I have now completed my self-appointed summer job of reading all 13 of Vancouver writer Laurence Gough’s series of novels featuring VPD homicide detectives (and eventually husband and wife) Jack Willows and Claire Parker.

I had a marvelous time watching the writer become an accomplished hard-boiled author and then a confident and accomplished novelist. Gough improves and refines his style throughout the series, and his confidence grows with each of the last 7 or 8 books.

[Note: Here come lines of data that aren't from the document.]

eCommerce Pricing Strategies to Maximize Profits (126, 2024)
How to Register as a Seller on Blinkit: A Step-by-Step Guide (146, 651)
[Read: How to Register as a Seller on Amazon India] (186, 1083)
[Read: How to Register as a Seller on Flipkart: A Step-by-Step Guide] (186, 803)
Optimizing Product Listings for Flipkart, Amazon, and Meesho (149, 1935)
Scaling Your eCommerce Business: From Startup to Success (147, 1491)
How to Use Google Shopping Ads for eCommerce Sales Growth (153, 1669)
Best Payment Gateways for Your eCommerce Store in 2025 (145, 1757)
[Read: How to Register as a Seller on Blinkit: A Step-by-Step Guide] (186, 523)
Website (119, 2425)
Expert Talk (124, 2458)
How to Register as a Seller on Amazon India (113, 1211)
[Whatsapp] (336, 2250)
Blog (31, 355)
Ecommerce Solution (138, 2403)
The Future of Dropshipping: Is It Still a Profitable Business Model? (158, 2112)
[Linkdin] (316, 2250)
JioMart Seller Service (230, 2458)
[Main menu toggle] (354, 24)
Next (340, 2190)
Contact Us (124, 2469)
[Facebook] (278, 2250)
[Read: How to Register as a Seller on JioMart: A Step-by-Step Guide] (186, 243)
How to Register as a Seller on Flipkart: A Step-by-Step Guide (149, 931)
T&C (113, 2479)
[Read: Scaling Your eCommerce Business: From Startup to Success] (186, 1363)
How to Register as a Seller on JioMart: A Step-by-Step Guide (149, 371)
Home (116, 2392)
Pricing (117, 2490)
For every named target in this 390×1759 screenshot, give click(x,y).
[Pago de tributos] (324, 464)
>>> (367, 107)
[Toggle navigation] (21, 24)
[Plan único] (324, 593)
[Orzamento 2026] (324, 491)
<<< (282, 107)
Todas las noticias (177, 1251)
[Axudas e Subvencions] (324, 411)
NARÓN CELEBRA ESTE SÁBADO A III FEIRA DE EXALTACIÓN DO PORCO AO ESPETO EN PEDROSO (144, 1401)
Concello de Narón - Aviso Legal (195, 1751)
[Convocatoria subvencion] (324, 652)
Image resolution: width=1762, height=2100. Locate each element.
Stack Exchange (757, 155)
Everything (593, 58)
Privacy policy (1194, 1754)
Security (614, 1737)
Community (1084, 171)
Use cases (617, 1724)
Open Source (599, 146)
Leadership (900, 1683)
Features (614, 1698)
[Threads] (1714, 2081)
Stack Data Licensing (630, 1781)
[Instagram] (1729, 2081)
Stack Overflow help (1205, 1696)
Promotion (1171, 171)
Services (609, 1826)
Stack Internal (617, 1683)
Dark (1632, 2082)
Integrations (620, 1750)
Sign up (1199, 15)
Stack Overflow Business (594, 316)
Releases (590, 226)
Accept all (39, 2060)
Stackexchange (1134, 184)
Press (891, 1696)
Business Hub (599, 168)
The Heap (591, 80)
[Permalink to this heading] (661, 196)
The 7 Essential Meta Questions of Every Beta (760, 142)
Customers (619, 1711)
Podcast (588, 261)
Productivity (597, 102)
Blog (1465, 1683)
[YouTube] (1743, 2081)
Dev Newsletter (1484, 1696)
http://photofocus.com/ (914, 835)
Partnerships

These are hard-boiled procedurals, with a satisfying level of violence, set within the geographic, cultural and business textures of contemporary Vancouver. But they also become an extended meditation on both the nature of intimate relationships and of the human condition itself.  The 13-book series takes Willows and Parker through every which way of relationship building; from the first subtle attractions to living with Jack’s children from a previous marriage to being married with an infant son of their own.  This is no longer a particularly successful marriage, but they do the best they can.

I thoroughly recommend him both as a hard-boiled author in the tradition of Hammett and Chandler and Spillane, but also, especially in his later works, as a very good Canadian novelist in his own right.


What Next?

July 15, 2010

Just a few weeks after finishing the draft of my book and sending off the submission, I can say that the exertion of waiting to hear back is already harder than the effort of research and writing!

In the meanwhile, I’ve read a whole bunch of books — mainly by Anosh Irani and Laurence Gough, two very different Vancouver authors — watched a lot of sports (cricket, Le Tour and sumo) and cooked a number of (immodestly) fabulous meals. Each of these activities is a decent time filler, but none is as satisfying as finding out something new and pounding on the keyboard to explain it.

Retirement, or whatever this period is that I’m now in, certainly gives me the space to develop material (and I could not have completed the research on Commercial Drive without the free time). But it also reduces the urgency of getting things done over a weekend, say, or in the few hours available in the evening after a days’ work. Learning and applying self-discipline within a completely open schedule can be a tough slog!

But what to work on? I have an enormous amount of unused research from the Commercial Drive book and I had assumed I would work that up into something different; we’ll see. Perhaps I’ll try to build on some of the unfinished novels and short stories I have stashed away over the years. Maybe I should start by writing more blog posts. Hmmm, now there’s an idea worth pursuing.